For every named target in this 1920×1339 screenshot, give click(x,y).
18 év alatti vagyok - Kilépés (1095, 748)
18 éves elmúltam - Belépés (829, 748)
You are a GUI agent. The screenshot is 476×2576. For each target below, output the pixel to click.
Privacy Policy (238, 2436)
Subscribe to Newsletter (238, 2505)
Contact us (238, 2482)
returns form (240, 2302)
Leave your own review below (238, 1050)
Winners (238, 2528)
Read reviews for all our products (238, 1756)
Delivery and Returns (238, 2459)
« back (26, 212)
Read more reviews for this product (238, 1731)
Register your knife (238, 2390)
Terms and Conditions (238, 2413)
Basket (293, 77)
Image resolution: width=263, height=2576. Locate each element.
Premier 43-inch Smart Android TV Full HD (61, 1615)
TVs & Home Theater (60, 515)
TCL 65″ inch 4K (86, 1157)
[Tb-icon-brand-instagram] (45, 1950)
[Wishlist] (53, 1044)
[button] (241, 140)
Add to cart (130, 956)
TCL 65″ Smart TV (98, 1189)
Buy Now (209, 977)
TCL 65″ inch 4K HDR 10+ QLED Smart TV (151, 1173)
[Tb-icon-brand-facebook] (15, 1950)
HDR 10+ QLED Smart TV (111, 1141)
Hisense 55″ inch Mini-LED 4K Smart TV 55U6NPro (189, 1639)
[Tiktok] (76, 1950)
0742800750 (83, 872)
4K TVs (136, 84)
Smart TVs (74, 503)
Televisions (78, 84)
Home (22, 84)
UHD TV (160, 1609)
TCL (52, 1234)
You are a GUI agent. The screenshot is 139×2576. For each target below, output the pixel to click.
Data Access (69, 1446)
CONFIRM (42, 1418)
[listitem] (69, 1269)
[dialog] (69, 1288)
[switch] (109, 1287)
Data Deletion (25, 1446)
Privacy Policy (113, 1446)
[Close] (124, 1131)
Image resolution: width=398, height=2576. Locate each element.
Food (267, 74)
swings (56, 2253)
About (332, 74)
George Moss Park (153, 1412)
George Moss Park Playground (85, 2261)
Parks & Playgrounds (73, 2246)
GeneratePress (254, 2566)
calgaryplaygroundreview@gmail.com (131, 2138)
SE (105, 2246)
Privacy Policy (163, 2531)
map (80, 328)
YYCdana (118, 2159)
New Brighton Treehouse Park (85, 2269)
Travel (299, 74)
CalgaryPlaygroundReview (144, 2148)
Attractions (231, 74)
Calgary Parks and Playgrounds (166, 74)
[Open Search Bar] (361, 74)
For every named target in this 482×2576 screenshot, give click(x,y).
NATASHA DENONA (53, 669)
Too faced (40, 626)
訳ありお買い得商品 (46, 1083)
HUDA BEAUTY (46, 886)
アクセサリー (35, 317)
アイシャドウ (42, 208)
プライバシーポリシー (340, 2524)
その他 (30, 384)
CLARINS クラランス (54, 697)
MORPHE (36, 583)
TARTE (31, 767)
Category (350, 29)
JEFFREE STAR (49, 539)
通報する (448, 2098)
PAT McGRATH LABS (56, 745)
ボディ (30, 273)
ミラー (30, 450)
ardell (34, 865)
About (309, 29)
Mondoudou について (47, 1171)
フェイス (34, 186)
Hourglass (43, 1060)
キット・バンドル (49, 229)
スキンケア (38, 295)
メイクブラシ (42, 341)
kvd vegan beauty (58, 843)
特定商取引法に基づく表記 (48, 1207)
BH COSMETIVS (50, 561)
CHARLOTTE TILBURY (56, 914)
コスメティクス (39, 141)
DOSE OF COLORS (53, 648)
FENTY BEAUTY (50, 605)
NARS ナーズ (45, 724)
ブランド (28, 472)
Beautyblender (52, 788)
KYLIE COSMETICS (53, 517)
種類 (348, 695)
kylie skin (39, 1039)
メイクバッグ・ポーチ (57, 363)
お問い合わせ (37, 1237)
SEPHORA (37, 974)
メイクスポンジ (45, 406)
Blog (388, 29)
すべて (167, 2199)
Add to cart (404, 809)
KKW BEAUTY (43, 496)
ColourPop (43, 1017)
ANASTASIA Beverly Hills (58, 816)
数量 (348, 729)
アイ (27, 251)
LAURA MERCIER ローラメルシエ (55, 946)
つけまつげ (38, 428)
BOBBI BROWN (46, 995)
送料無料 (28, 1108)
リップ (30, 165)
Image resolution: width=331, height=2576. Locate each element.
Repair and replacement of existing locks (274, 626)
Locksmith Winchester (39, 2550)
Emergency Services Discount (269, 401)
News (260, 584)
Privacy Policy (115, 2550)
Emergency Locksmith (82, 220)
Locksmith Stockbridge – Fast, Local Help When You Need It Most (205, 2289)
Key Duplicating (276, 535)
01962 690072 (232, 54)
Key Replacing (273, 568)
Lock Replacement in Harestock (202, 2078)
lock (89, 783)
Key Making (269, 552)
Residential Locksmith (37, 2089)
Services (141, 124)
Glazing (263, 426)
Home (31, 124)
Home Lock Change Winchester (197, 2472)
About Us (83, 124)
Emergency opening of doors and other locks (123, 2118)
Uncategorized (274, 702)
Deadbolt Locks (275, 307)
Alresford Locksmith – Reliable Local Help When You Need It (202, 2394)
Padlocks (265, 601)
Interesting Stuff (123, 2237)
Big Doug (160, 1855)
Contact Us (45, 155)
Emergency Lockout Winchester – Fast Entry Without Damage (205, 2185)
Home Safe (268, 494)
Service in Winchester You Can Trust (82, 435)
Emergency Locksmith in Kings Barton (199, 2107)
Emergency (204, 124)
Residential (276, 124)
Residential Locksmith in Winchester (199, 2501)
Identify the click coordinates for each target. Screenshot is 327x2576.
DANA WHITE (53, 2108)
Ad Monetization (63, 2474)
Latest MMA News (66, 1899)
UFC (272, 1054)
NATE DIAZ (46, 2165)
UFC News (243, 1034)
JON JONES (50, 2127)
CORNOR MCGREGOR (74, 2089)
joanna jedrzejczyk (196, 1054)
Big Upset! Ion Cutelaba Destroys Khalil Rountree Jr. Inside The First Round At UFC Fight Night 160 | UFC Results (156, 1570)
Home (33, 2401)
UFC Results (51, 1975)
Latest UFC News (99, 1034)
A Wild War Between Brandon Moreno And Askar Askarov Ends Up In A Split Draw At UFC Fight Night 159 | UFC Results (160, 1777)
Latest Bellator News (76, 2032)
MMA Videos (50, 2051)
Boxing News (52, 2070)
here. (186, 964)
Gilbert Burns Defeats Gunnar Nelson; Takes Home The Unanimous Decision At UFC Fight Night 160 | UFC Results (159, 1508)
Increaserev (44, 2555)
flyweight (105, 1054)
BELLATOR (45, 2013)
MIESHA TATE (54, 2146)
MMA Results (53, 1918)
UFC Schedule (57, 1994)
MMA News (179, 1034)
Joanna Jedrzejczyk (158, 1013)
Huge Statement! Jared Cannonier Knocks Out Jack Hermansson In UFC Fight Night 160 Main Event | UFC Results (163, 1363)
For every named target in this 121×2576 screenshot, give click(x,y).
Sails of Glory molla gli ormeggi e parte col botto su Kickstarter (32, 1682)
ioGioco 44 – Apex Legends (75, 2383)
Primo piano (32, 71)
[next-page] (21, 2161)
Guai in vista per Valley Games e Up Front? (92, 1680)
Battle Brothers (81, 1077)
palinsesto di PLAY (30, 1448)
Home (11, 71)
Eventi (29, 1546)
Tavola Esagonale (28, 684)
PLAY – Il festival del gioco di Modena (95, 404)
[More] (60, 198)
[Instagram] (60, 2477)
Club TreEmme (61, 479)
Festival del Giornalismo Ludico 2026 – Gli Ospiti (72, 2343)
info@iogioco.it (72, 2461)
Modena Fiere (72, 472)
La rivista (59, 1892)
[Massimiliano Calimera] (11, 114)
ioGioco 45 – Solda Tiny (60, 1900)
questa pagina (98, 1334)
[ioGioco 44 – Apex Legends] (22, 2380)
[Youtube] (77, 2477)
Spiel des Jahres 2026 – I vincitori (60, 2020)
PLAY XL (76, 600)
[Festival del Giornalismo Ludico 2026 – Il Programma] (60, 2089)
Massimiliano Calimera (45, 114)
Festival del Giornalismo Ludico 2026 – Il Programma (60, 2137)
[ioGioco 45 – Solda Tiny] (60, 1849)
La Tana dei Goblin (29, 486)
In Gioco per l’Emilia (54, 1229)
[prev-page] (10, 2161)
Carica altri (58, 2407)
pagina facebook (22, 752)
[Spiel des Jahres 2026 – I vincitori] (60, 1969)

TASK
Write down exactly the line with "Increaserev (44, 2555)", then each line after it through the end of the data.

TASK RESPONSE
Increaserev (44, 2555)
flyweight (105, 1054)
BELLATOR (45, 2013)
MIESHA TATE (54, 2146)
MMA Results (53, 1918)
UFC Schedule (57, 1994)
MMA News (179, 1034)
Joanna Jedrzejczyk (158, 1013)
Huge Statement! Jared Cannonier Knocks Out Jack Hermansson In UFC Fight Night 160 Main Event | UFC Results (163, 1363)
For every named target in this 121×2576 screenshot, give click(x,y).
Sails of Glory molla gli ormeggi e parte col botto su Kickstarter (32, 1682)
ioGioco 44 – Apex Legends (75, 2383)
Primo piano (32, 71)
[next-page] (21, 2161)
Guai in vista per Valley Games e Up Front? (92, 1680)
Battle Brothers (81, 1077)
palinsesto di PLAY (30, 1448)
Home (11, 71)
Eventi (29, 1546)
Tavola Esagonale (28, 684)
PLAY – Il festival del gioco di Modena (95, 404)
[More] (60, 198)
[Instagram] (60, 2477)
Club TreEmme (61, 479)
Festival del Giornalismo Ludico 2026 – Gli Ospiti (72, 2343)
info@iogioco.it (72, 2461)
Modena Fiere (72, 472)
La rivista (59, 1892)
[Massimiliano Calimera] (11, 114)
ioGioco 45 – Solda Tiny (60, 1900)
questa pagina (98, 1334)
[ioGioco 44 – Apex Legends] (22, 2380)
[Youtube] (77, 2477)
Spiel des Jahres 2026 – I vincitori (60, 2020)
PLAY XL (76, 600)
[Festival del Giornalismo Ludico 2026 – Il Programma] (60, 2089)
Massimiliano Calimera (45, 114)
Festival del Giornalismo Ludico 2026 – Il Programma (60, 2137)
[ioGioco 45 – Solda Tiny] (60, 1849)
La Tana dei Goblin (29, 486)
In Gioco per l’Emilia (54, 1229)
[prev-page] (10, 2161)
Carica altri (58, 2407)
pagina facebook (22, 752)
[Spiel des Jahres 2026 – I vincitori] (60, 1969)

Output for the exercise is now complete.